Work to complete:
Put each line of the entries below into a Markdown table with the columns Row and Entry Line, numbering the rows and leaving out blank lines.

Dataset content:

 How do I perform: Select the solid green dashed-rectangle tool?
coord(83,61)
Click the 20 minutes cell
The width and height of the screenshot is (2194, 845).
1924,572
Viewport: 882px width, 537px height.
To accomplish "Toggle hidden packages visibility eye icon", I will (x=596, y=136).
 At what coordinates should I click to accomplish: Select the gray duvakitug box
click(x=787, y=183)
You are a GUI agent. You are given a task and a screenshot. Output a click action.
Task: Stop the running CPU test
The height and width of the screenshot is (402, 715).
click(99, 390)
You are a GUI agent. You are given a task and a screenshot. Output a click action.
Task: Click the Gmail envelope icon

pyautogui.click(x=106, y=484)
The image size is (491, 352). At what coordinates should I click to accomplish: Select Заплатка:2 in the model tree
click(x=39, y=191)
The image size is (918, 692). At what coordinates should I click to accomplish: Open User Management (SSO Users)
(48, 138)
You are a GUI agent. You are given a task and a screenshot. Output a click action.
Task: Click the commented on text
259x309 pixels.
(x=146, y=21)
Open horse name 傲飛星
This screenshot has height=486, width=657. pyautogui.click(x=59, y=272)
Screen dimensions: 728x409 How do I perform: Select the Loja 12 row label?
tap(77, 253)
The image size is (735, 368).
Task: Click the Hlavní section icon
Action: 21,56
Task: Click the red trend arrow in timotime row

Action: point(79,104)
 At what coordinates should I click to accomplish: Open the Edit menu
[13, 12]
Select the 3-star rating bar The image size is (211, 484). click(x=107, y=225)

Solution:
| Row | Entry Line |
|---|---|
| 1 |  How do I perform: Select the solid green dashed-rectangle tool? |
| 2 | coord(83,61) |
| 3 | Click the 20 minutes cell |
| 4 | The width and height of the screenshot is (2194, 845). |
| 5 | 1924,572 |
| 6 | Viewport: 882px width, 537px height. |
| 7 | To accomplish "Toggle hidden packages visibility eye icon", I will (x=596, y=136). |
| 8 |  At what coordinates should I click to accomplish: Select the gray duvakitug box |
| 9 | click(x=787, y=183) |
| 10 | You are a GUI agent. You are given a task and a screenshot. Output a click action. |
| 11 | Task: Stop the running CPU test |
| 12 | The height and width of the screenshot is (402, 715). |
| 13 | click(99, 390) |
| 14 | You are a GUI agent. You are given a task and a screenshot. Output a click action. |
| 15 | Task: Click the Gmail envelope icon |
| 16 | pyautogui.click(x=106, y=484) |
| 17 | The image size is (491, 352). At what coordinates should I click to accomplish: Select Заплатка:2 in the model tree |
| 18 | click(x=39, y=191) |
| 19 | The image size is (918, 692). At what coordinates should I click to accomplish: Open User Management (SSO Users) |
| 20 | (48, 138) |
| 21 | You are a GUI agent. You are given a task and a screenshot. Output a click action. |
| 22 | Task: Click the commented on text |
| 23 | 259x309 pixels. |
| 24 | (x=146, y=21) |
| 25 | Open horse name 傲飛星 |
| 26 | This screenshot has height=486, width=657. pyautogui.click(x=59, y=272) |
| 27 | Screen dimensions: 728x409 How do I perform: Select the Loja 12 row label? |
| 28 | tap(77, 253) |
| 29 | The image size is (735, 368). |
| 30 | Task: Click the Hlavní section icon |
| 31 | Action: 21,56 |
| 32 | Task: Click the red trend arrow in timotime row |
| 33 | Action: point(79,104) |
| 34 |  At what coordinates should I click to accomplish: Open the Edit menu |
| 35 | [13, 12] |
| 36 | Select the 3-star rating bar The image size is (211, 484). click(x=107, y=225) |